Chief Otu alleged that the two government officials refused to take or return his calls despite promising quick interventions in one of their meetings.
He confirmed that residents were more prone to malaria, typhoid and other vector-borne diseases. To top it off, the dumpsite had affected their boreholes, businesses and residences, because nobody wanted to live or work in an environment where the air is contaminated.
“The newly constructed NDDC road in the community is getting bad because of the number of trucks and caterpillars that ply the route daily. Lemna is an embarrassment to the state,” he concluded.
Taiwo Akinola, a pharmaceutical representative in Lemna, confirmed that residents of the area fall sick often.
“One of the major complaints we receive in our facility is that of malaria and typhoid, which can be attributed to the proximity of the dumpsite to residential homes. About ten to fifteen people come to the pharmacy daily for malaria and typhoid drugs, both young and old,” he said.
According to him, the cheapest malaria treatment plan cost between 750 and 1800 naira. Treating malaria every two weeks, especially for low-income households can be quite expensive.
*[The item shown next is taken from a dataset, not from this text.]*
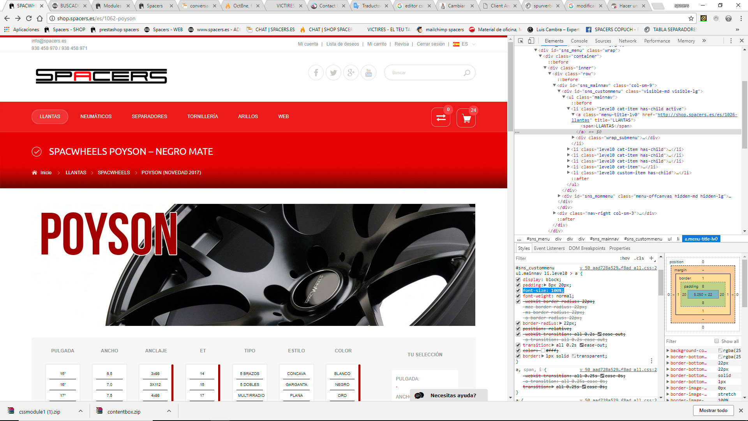
Task: Open the shopping cart icon
Action: (x=466, y=118)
He said the cost has made resident resort to using herbs and roots as alternatives which could be injurious to their health because untreated and mistreated malaria and typhoid is deadly.
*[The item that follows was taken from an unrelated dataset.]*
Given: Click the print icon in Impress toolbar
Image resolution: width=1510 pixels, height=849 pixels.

Christian Ufot, who runs a local bar, complained that the dumpsite is affecting his business as customers do not feel comfortable drinking and eating in his bar because of the stench.
Agnes Ogar, a student at the University of Calabar, said she feels embarrassed about where she lives. “My house beautiful, no doubt, but how do I invite my friends from school to such an environment? This place gives me low self-esteem,” she told our correspondent.
What can be done?
The Country Director of Citizens’ Solution Network, Friday Inoyo, told GuardPost that the situation is very sad.
“We have seen a very careless approach by the government on the issue of waste management. Whenever I drive through Lemna, I feel very endangered because of the quality of air around that axis,” he said.
“Amid the calls over the years to relocate the dumpsite, many questions remain unanswered. Where will the government relocate the site to? What are the provisions for waste treatment in Lemna and the proposed new location?
“What the government has done over the years in Lemna and across the state is to endanger the lives of residents with its careless and unacceptable approach to waste management,” Inoyo said.
He urged residents to sustain the call for the relocation of dumpsites from residential communities to places that are not yet inhabited by humans while hoping for the government to invite the experts to tackle the situation.
Edem Edem, the National Coordinator of Green Concern for Development, an environmental non-profit operating in Cross River and other parts of Nigeria, said the dumpsite has been of grave concern.
“The methane gas emitting from organic waste in the dumpsite is very harmful to human health and the government must take immediate action to protect its citizens.
“The dumpsite is located on a hilly part of the community and the leachate from the site is seeping into the soil and contaminating the underground water.
“Thus means shallow boreholes in the area will be taking in most of this dangerous water and even the Lemna river will be affected as well,” he said.
According to Edem, it will take years to reverse the damage even after the dumpsite has been relocated.
While waiting for the government to do the needful at Lemna and also provide skip bins for areas in the state without them, residents of Calabar are encouraged to disposing waste indiscriminately.
On the other hand, residents are also calling on the Waste Management Agency and Ministry of Environment to evacuate refuse regularly to avoid the skip bins overflowing, faulty bins should be fixed or replaced and waste should be properly covered while in transit to dumpsites to avoid spillage on the road.
They also recommended that the number of contractors should be increased to ensure a seamless waste collection process.
This story was supported by the Africa Data Hub Community Journalism Fellowship.